(Bagian ke-119 dari seri tulisan Khalid bin Walid)
Ditengok bidadari bermata indah
Awal
Perang Yarmuk itu hanya bagai api kecil, namun akhirnya membesar mengerikan
bagai api yang berkobar-kobar menjulang tinggi sekali.

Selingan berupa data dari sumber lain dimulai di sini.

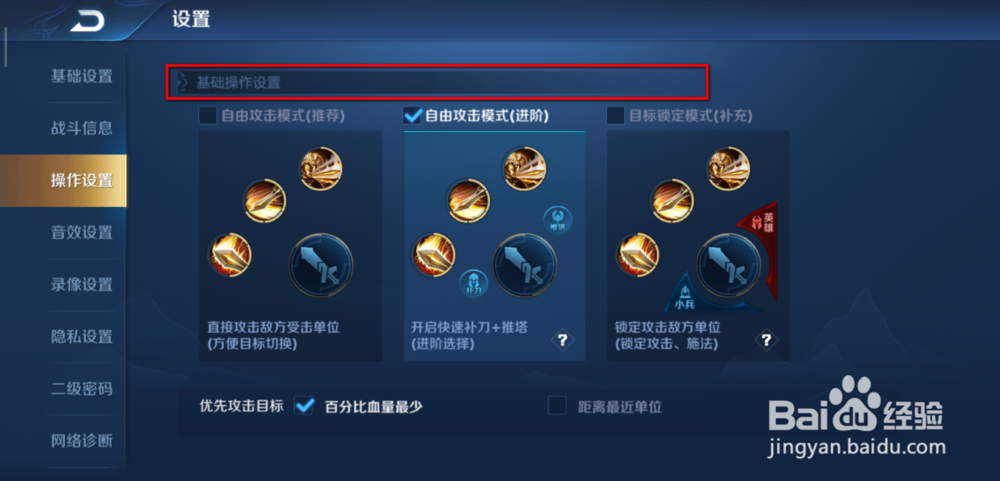Enable 自由攻击模式(推荐) checkbox

[208, 115]
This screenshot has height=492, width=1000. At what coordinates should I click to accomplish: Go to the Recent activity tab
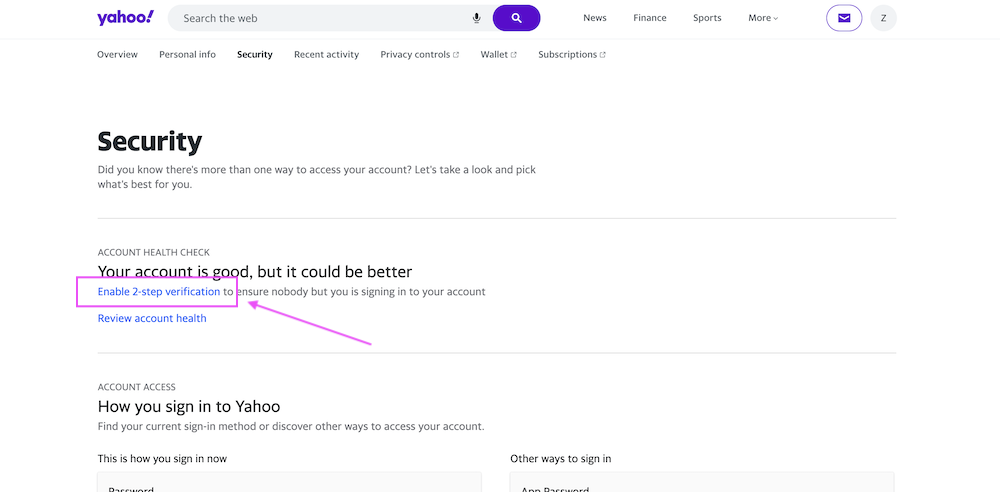coord(326,55)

Makin lama peperangan itu semakin berat menegangkan.
Di
awal hari dari peperangan itu Mahan hanya menurunkan sepuluh
barisan pasukan berkuda untuk menyerbu pasukan Muslimiin.
Abu
Ubaidah mengamati gerak-gerik Mahan dari kejauhan. Ketika perjuangan Muslimiin
makin berat, Abu Ubaidah membaca, “Laa chaula walaa quwwata illaa bi Allah
Al-Aliyyi Al-Adliim.”[1]
Lalu membaca, “Alladziina qaala lahumunnaasu innannaasa qad jamauu lakum
fakhsyauhum fazaadahum iimaanan wa qaaluu chasbunaa Allaahu wa nikmal wakiil.”[2]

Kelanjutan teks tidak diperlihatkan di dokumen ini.